Скорей бы настало завтра — страница 26 из 29

Немец, надсмотрщик линии, все не показывался.

— Ленивые, дьяволы, — не удержался наконец Бекасов и принялся ругать немецких телефонистов, будто это ему они должны были наладить связь.

Разведчики уже отчаялись кого-либо дождаться, когда вдали замигал фонарик.

Как Бекасов и предполагал, телефонисты пришли вдвоем.

На немца, шедшего впереди, набросился Фоминых. Он вырос как из-под снега и расправился с ним быстро и бесшумно.

Бекасов бросился под ноги второму и свалил его.
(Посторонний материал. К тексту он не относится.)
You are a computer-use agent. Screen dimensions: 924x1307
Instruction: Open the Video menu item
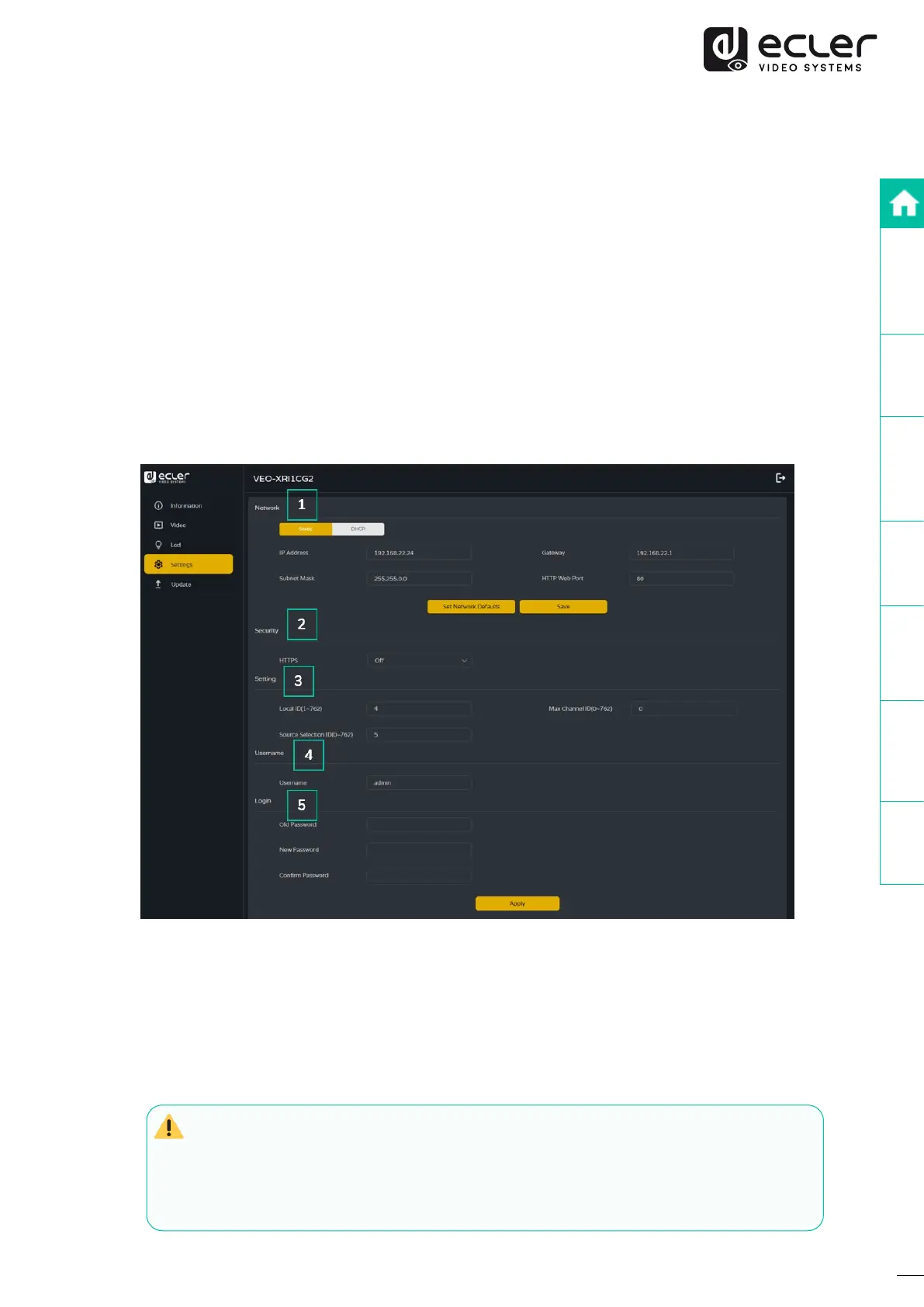(x=178, y=525)
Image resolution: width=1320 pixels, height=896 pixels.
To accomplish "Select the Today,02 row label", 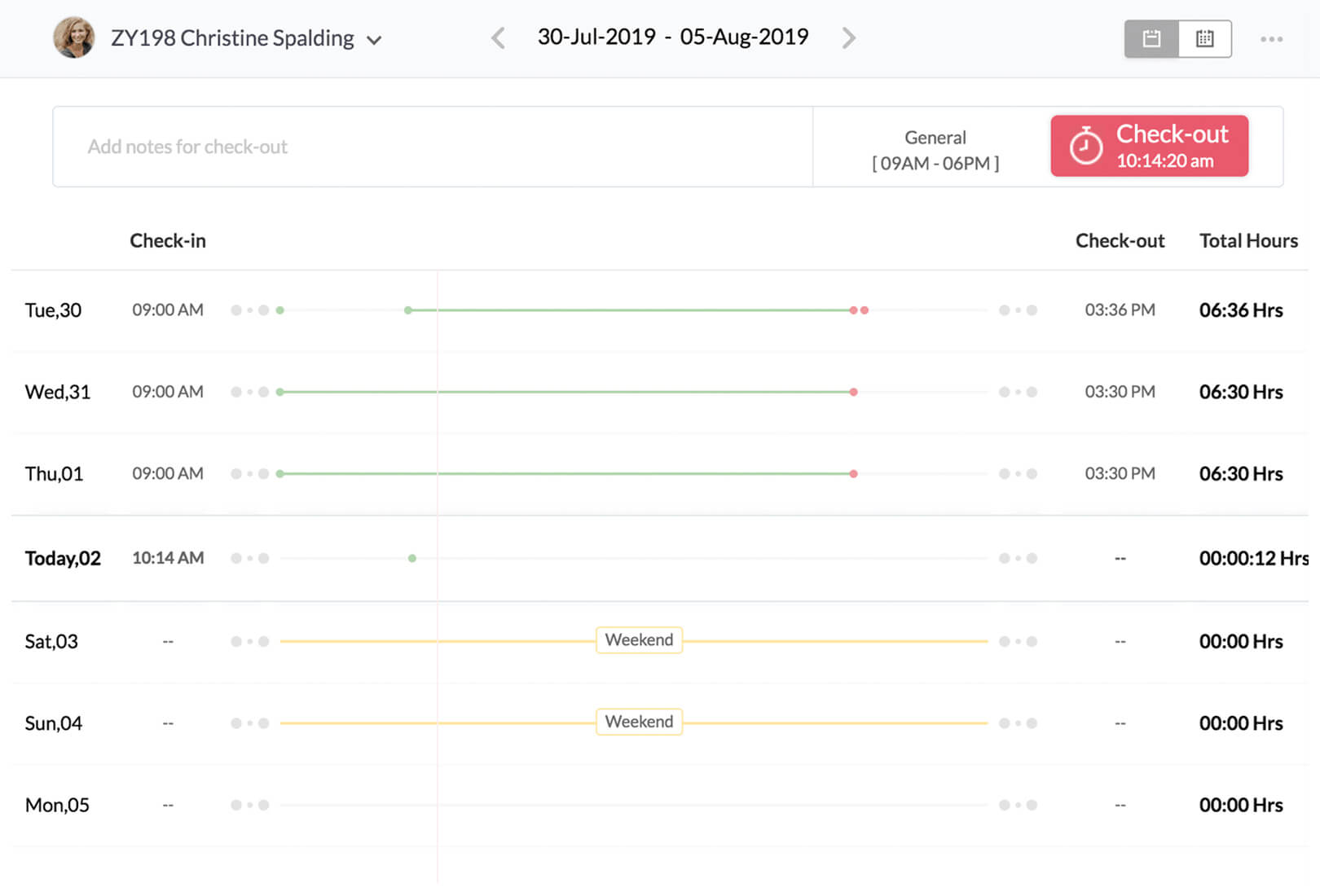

Тот оказался дюжим верзилой и сопротивлялся отчаянно, но ему мешала катушка с кабелем на спине, да и не так легко было устоять против широкоплечего Бекасова, хотя боролся тот одной рукой, потому что другой крепко зажал немцу рот.

А тут еще подоспел Фоминых, и через минуту телефонист лежал со связанными руками, с кляпом во рту и с забинтованным подбородком — словно у него болели зубы.

Немец лежал на снегу и тяжело дышал. Он долго артачился, никак не хотел подыматься на ноги и идти с разведчиками. Он уже понял, что его обязательно хотят взять живьем, что его жизнью дорожат, а потому начал капризничать и упираться.

Бекасов нарочно громко заговорил с Фоминых. Он не видел лица немца, но по тому, как тот перестал сопеть и насторожился, убедился, что он кое-что понимает по-русски.

— Пожалуй, придется фрица прикончить, — внятно, повысив голос, сказал Бекасов. — В куклы с ним, что ли, играть?

Пленный тотчас же послушно вскочил на ноги.

Так они и двинулись в обратный путь — впереди всевидящий, не признающий компаса Фоминых, за ним на поводу немец со связанными руками, сзади Бекасов.

Ночь такая темная, что не видно снега под ногами, не видно кисти руки, протянутой вперед. Но Фоминых обладал кошачьим зрением, он шел быстро, уверенно. Никто не мог сравниться с ним в искусстве ходить и воевать ночью.

Когда немец слишком громко сопел или шаркал ногами, Бекасов призывал его к порядку легким подзатыльником.

«Язык» был доставлен, как выразился Фоминых, «в исправном виде» и сдан капитану «на ходу», даже с катушкой кабеля в пунцовой обмотке. Катушку пленный так и приволок на спине — «зачем же пропадать добру?».

В блиндаже Квашнина при свете «летучей мыши» Бекасов мог наконец как следует разглядеть немца. Бекасов спросил у переводчика, как зовут немца, и записал имя в книжечку. Он вел список своих «языков», и все они значились под именами: Курт, Вилли, Рихард, еще один Курт, Фриц, Хельмут, Михель, Адольф и еще один Рихард.

Бекасов, выяснив, что немца зовут Карлом, потерял к нему всякий интерес. Все равно, кроме «капут», «цурюк» и «хенде хох», Бекасов не понимал по-немецки ни слова.

Капитан Квашнин протянул Бекасову документы, ордена и пошутил:

— Ох, боюсь я, что придется вам в третий раз гимнастерку дырявить.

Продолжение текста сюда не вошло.